At the Cowlitz Portage, passengers and goods were transferred to horses and wagons. Along the way they stopped at the farm of an American settler and Douglas acquired a bull, which joined the straggling procession. This motley cavalcade hove into sight at Fort Nisqually (near modern-day Tacoma) on May 25, and the post’s journal noted the details.

Douglas and his three eldest daughters, Cecilia, Jane and Agnes, were well in the lead on horseback, followed in the course of the afternoon by five wagons bearing what Douglas facetiously called “the booty” and the family’s private effects. Amelia and the youngest children, five-year-old Alice and baby Rebecca, occupied the last wagon.

Over the next six days, the Douglases rested at Fort Nisqually with their friends, William and Jane Tolmie, while preparations were made for them to continue on the last part of their trek. During this time the bull Douglas had bought escaped and “probably returned towards his former favourites,” but James and Amelia were not so fortunate.

On June 1, the chief factor and his family boarded the Cadboro and slipped along Puget Sound with the tide in the afternoon. Their ship was a schooner, reliant on the wind, so travel was slow and, in spite of a few windy days, it was not until June 6 that they finally reached their new home. Amelia had never before seen salt water, and for her and the children this had been their first sea voyage.

What consoling words would James Douglas have been able to say to Amelia as they anchored off Fort Victoria and were rowed to shore? The fort was minuscule in comparison to the one they had left. When they passed through the palisades they saw the chief factor’s house facing the main gates, but it lacked the elegance and charm of their home at Fort Vancouver.

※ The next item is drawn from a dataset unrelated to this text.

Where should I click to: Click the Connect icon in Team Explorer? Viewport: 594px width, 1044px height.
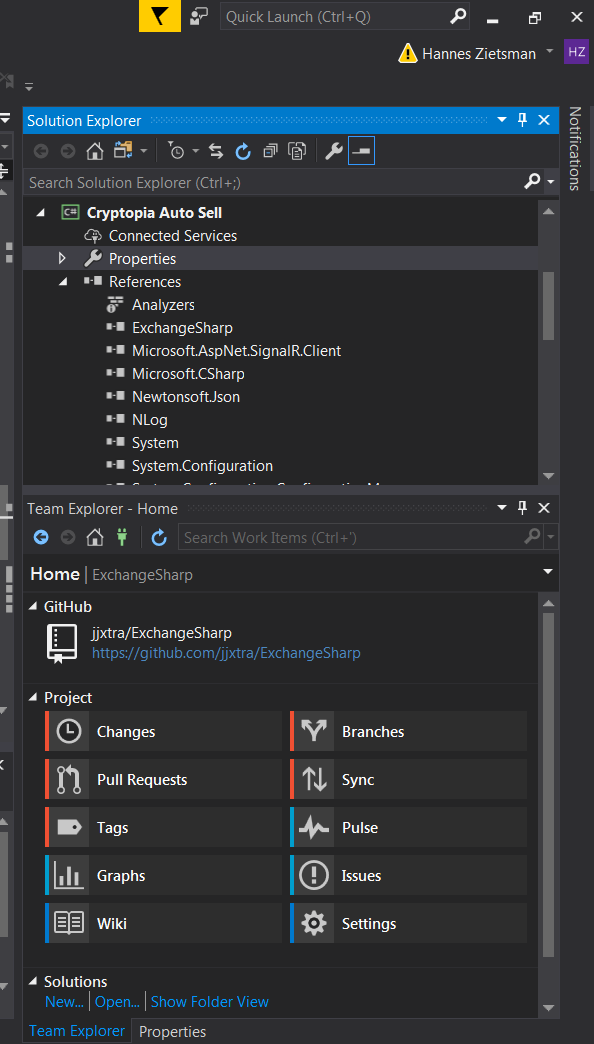tap(122, 537)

The fort’s population was small and, most critically for Amelia, there was no woman of equal status to greet her and share the trials and tribulations of the arduous journey. For the first time in her life she was without the support and guidance of her mother or another experienced, sympathetic woman.

Other newcomers to Fort Victoria were also shocked at what they found at Fort Victoria. A few months before the Douglases arrived, the Reverend Robert Staines and his wife, Emma, had come from England, since Staines was to be the Anglican chaplain and schoolteacher.

On entering the fort, they were aghast that planks had to be laid in the deep mud to give them a safe footing. Chief Trader Roderick Finlayson wrote that they “looked around wonderingly at the bare walls of the buildings & expressed deep surprise, stating that the Co. in England had told them this & that and had promised such & such.” Their complaints about inadequate lodgings and other problems would soon be directed to Douglas.

The Douglases arrived at Fort Victoria during a period of considerable apprehension about raids from a party of Quamichans led by the dreaded Chief Tzouhalem, whose village was at the mouth of the Cowichan River, about a day’s canoe trip north of the fort. Tensions persisted for several months, making excursions into the countryside around Fort Victoria a problem until Tzouhalem was murdered.

Just as worrisome during the summer of 1849 were the grass and forest fires that engulfed much of the land around the fort, and at one time threatened the establishment itself. If life at the Douglases’ new home was not placid, at least it was varied.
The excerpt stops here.